Tom Barrett – Milwaukee mayor – has decided to run against Governor Walker putting the two in a rematch in the general special election (if Barrett wins the Dem primary):
It took a little while, but Milwaukee Mayor Tom Barrett has finally decided whether or not he will run in the upcoming recall election.
He’s in.
In a Friday afternoon email to supporters, Barrett, who has twice run unsuccessfully for governor, announced that he will be making a third bid for the state’s highest office as part of the recall election of Gov. Scott Walker.
An NBC/Marist poll shows a generic Dem beating Walker but it’s close:
A generic Democrat holds a small lead over Walker — 48 percent to 46 percent — which falls within the poll’s margin of error. Independents are split, with 45 percent favoring Walker and 46 percent going for the Democrat.
Voters are similarly split evenly when it comes to Walker’s job approval numbers: Forty-eight percent approve of the job he is doing while 48 percent disapprove.
And this is all on the heels of a Federal Judge ruling that major parts of Governor Walker’s plan to bust up unions under the auspice of “balancing the budget” were unconstitutional.

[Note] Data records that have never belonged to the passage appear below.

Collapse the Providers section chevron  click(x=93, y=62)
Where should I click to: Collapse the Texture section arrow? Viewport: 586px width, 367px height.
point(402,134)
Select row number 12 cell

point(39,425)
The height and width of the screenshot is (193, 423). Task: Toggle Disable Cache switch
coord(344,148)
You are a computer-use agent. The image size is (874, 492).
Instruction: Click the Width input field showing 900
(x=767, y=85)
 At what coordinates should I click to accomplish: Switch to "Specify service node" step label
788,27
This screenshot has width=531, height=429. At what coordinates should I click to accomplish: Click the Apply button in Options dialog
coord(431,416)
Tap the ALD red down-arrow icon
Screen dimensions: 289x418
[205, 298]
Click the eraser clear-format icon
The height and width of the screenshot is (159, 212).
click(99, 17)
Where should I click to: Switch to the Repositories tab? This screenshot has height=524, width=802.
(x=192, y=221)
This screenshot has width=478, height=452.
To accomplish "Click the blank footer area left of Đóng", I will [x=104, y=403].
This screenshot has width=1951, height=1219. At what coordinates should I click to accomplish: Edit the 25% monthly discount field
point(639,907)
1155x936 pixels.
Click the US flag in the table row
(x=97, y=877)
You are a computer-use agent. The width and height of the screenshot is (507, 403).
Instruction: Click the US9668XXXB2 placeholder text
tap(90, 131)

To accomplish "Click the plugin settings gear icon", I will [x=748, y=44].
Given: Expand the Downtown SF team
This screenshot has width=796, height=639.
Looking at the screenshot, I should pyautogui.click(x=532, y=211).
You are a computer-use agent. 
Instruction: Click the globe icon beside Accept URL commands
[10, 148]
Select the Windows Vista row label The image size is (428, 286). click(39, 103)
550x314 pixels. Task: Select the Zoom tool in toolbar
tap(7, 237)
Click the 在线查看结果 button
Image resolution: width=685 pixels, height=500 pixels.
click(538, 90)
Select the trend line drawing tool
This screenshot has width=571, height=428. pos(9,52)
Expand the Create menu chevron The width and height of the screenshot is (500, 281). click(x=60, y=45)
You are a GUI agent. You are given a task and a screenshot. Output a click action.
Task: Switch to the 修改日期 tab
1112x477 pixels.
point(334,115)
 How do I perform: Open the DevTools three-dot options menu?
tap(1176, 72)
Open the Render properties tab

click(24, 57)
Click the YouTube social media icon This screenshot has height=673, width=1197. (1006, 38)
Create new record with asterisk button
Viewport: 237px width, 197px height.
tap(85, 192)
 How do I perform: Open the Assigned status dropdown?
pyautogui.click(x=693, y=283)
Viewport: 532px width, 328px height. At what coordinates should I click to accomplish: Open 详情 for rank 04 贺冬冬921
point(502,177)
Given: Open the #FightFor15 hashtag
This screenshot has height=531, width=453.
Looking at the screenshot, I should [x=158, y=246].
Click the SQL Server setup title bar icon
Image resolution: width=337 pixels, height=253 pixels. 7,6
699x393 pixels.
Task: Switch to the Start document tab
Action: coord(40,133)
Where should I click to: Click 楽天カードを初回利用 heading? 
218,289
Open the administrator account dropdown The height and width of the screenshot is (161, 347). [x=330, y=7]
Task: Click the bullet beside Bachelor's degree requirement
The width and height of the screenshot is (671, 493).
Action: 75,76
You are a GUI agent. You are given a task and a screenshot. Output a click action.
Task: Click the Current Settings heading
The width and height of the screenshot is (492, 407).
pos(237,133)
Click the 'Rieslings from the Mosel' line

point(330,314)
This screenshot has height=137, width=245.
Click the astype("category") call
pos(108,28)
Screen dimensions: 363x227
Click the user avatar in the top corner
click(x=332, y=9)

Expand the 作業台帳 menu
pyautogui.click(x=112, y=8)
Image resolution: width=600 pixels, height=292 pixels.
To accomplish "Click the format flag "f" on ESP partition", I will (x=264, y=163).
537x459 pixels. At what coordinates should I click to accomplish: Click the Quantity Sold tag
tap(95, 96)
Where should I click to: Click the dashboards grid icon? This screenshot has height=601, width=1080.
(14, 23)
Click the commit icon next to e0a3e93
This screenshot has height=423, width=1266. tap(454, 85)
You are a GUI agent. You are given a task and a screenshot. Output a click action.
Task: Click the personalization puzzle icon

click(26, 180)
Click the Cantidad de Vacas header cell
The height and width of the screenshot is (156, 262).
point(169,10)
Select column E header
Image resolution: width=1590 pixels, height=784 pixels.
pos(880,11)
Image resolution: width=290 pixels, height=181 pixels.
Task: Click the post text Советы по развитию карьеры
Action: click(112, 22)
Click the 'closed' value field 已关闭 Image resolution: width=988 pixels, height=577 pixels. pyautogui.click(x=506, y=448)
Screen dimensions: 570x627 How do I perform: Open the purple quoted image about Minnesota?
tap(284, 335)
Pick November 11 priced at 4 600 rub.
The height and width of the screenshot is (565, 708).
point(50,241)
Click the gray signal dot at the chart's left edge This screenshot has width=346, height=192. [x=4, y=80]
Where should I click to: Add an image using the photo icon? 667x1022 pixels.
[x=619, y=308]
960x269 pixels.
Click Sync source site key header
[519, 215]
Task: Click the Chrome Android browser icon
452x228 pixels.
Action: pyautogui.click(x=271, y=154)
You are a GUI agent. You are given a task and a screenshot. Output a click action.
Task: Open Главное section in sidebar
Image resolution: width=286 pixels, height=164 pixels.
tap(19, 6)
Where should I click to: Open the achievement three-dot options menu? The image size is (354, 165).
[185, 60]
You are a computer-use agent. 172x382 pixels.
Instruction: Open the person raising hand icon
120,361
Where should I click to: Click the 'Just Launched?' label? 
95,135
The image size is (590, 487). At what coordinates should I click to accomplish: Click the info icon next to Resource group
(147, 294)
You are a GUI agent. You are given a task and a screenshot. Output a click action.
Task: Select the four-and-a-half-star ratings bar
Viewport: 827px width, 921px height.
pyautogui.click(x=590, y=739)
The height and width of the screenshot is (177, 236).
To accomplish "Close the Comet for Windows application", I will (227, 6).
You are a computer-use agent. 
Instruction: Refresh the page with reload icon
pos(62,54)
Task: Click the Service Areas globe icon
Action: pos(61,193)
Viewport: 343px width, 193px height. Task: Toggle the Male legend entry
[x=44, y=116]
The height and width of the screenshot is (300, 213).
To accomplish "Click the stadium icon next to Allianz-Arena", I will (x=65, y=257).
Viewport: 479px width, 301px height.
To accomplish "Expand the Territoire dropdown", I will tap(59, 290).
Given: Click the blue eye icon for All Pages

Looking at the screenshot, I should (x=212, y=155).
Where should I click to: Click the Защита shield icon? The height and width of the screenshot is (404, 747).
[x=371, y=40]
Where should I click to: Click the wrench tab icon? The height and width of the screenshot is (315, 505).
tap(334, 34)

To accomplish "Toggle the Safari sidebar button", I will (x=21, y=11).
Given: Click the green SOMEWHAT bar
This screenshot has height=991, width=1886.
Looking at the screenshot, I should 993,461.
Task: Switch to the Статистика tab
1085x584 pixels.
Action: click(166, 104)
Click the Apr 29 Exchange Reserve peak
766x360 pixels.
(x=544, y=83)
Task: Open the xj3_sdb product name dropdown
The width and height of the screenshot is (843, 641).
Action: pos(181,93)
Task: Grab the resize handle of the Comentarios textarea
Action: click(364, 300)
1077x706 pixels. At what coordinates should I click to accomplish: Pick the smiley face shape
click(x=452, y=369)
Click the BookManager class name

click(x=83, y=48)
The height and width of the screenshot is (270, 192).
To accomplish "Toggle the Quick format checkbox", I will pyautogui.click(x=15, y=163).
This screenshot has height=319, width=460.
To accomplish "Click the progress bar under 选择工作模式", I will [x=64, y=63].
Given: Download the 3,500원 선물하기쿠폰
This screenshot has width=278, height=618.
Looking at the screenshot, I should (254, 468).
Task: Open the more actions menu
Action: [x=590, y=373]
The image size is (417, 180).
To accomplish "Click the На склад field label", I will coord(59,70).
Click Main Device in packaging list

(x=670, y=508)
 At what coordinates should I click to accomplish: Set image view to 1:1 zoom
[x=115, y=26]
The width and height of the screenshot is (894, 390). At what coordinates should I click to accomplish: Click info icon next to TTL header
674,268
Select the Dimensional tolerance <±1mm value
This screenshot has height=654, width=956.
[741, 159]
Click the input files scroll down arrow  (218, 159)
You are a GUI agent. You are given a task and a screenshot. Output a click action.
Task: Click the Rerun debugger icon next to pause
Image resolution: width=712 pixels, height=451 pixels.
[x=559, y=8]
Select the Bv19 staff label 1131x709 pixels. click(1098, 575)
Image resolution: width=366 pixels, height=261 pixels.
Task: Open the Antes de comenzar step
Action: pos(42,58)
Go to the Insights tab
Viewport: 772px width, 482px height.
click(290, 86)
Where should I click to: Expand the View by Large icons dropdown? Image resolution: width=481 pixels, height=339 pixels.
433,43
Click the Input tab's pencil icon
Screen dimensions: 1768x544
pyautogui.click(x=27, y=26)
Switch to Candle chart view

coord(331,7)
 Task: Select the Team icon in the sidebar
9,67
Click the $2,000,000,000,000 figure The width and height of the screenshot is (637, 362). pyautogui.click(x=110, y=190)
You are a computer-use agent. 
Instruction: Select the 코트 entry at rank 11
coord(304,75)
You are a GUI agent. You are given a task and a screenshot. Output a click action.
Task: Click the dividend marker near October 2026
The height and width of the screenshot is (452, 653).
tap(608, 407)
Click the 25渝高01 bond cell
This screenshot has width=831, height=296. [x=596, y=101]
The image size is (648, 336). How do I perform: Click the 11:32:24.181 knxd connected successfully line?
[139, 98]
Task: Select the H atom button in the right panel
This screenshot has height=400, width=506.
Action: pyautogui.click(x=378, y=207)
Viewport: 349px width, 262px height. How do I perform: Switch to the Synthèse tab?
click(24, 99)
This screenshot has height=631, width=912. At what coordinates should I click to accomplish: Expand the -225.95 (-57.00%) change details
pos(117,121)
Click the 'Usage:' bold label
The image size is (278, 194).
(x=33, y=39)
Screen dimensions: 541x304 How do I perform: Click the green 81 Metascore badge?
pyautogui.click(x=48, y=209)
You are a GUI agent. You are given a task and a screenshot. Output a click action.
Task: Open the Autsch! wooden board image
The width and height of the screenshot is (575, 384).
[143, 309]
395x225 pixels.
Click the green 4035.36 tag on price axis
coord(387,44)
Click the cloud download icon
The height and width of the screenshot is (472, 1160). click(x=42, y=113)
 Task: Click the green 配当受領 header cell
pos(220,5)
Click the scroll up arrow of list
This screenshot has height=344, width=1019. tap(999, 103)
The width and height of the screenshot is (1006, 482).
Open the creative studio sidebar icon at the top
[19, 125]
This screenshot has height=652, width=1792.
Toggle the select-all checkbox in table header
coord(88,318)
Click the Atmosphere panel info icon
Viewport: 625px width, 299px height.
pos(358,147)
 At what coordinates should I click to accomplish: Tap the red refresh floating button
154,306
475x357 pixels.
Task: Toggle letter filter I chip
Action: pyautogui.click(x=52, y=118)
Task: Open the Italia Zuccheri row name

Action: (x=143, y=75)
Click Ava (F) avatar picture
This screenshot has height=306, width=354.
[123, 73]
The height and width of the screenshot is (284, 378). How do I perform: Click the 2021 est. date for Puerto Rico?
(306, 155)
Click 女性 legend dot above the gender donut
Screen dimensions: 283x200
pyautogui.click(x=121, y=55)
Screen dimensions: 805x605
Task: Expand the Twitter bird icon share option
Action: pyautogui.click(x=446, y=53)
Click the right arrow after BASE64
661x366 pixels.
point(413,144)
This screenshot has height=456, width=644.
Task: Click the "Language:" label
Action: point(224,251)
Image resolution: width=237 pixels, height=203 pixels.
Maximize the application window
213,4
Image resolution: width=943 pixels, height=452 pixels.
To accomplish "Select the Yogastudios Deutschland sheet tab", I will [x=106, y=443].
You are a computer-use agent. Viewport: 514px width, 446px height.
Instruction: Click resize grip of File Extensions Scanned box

The judge ruled that the state could still limit collective bargaining rights:
A federal judge in Madison on Friday ruled that portions of Act 10 – which removed most collective bargaining for most public employees – are unconstitutional.
Though critics of the law welcomed the decision as a major victory, backers seemed unconcerned since it preserved a main limit on bargaining, and suggested broader restrictions would pass muster if applied to all state workers.
Seven major public employee unions had challenged the fact that Act 10 dramatically narrowed what could be bargained by general employee unions, an required those unions to recertify every year, by an absolute majority union while denying the same unions voluntary union dues deductions for payrolls.